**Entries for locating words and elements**
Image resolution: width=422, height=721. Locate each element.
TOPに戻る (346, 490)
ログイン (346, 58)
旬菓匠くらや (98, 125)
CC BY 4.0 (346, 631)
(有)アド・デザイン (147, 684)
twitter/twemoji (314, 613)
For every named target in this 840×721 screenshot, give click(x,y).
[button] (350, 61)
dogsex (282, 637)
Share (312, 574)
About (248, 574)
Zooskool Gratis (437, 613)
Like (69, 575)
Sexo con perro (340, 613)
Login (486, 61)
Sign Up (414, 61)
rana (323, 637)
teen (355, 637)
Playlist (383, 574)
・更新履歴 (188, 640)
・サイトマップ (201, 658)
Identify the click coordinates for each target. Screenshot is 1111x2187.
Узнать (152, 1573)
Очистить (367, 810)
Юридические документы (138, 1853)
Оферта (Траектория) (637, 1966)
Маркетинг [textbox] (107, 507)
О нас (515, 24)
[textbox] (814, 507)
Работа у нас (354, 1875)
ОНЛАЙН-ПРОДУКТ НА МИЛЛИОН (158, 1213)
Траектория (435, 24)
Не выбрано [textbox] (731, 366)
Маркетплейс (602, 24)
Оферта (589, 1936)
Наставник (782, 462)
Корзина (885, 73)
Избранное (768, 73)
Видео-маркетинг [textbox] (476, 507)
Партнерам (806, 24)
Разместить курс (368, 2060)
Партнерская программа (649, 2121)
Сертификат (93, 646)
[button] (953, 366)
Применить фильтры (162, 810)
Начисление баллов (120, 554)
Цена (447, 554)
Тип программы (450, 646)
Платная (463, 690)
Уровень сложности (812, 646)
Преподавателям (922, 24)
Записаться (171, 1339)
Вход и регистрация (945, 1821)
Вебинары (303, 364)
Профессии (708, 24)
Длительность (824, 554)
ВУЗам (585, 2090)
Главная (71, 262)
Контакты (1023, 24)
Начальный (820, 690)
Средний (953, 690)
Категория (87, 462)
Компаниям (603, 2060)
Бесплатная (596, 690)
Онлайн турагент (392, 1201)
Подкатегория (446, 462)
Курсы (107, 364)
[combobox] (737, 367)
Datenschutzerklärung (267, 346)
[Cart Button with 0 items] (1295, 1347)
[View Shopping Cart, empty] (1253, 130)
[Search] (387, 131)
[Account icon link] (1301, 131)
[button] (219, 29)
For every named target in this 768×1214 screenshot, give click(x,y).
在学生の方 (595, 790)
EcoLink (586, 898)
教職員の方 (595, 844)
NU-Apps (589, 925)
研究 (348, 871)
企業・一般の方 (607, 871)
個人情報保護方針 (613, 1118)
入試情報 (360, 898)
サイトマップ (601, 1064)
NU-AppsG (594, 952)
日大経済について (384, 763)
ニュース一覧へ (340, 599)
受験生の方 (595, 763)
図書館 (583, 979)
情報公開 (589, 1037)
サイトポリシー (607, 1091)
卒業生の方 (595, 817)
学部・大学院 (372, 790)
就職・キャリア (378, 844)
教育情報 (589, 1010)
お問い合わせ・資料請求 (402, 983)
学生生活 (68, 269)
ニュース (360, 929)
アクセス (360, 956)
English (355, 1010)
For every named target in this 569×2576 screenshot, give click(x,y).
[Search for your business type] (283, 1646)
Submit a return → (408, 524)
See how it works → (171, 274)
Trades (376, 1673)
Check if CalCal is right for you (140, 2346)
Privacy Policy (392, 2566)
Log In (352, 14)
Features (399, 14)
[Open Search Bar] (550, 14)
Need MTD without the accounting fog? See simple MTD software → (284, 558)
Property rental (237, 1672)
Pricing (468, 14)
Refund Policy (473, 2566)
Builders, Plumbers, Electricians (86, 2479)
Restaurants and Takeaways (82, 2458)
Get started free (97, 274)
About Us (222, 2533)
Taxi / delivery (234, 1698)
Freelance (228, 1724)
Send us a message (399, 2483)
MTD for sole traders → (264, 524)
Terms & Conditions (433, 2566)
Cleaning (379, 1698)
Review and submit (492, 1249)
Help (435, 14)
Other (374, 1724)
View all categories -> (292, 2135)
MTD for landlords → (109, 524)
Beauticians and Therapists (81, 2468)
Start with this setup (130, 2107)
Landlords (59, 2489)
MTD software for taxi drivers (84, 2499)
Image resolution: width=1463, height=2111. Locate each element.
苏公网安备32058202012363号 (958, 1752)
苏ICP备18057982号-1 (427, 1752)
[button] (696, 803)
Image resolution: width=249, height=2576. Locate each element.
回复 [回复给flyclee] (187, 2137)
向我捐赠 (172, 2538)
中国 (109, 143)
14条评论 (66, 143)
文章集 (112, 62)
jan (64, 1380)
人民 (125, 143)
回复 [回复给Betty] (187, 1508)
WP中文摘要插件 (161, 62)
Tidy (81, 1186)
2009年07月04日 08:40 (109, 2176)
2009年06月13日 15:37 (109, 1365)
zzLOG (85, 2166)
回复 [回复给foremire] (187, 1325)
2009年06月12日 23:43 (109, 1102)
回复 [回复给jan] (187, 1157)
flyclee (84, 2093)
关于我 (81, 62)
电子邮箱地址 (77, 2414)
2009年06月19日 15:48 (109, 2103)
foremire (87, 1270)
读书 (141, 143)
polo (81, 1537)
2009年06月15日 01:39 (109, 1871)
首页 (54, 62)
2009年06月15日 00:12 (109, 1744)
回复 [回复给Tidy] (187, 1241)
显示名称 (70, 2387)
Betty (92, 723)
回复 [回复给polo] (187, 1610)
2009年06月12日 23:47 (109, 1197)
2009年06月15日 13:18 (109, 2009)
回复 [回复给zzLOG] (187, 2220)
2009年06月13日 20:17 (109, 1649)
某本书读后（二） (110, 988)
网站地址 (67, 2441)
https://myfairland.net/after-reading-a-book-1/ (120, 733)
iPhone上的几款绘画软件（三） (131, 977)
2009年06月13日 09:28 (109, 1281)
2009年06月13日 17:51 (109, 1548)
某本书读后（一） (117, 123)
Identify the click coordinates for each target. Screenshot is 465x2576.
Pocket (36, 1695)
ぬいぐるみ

**EXERCISE REQUIREMENTS**
Please resize the listing starting at the line containing "网站地址 (67, 2441)" and ending at the end of the listing, reproducing every line in that range. Multiply each answer coordinate by 0.7 and round to whole numbers, with halves rounded up, and leave every other number unchanged.

**RESULT**
网站地址 (47, 1709)
https://myfairland.net/after-reading-a-book-1/ (84, 513)
iPhone上的几款绘画软件（三） (92, 684)
2009年06月13日 09:28 (76, 897)
2009年06月13日 17:51 (76, 1084)
某本书读后（一） (82, 86)
Identify the click coordinates for each target. Screenshot is 465x2576.
Pocket (25, 1187)
ぬいぐるみ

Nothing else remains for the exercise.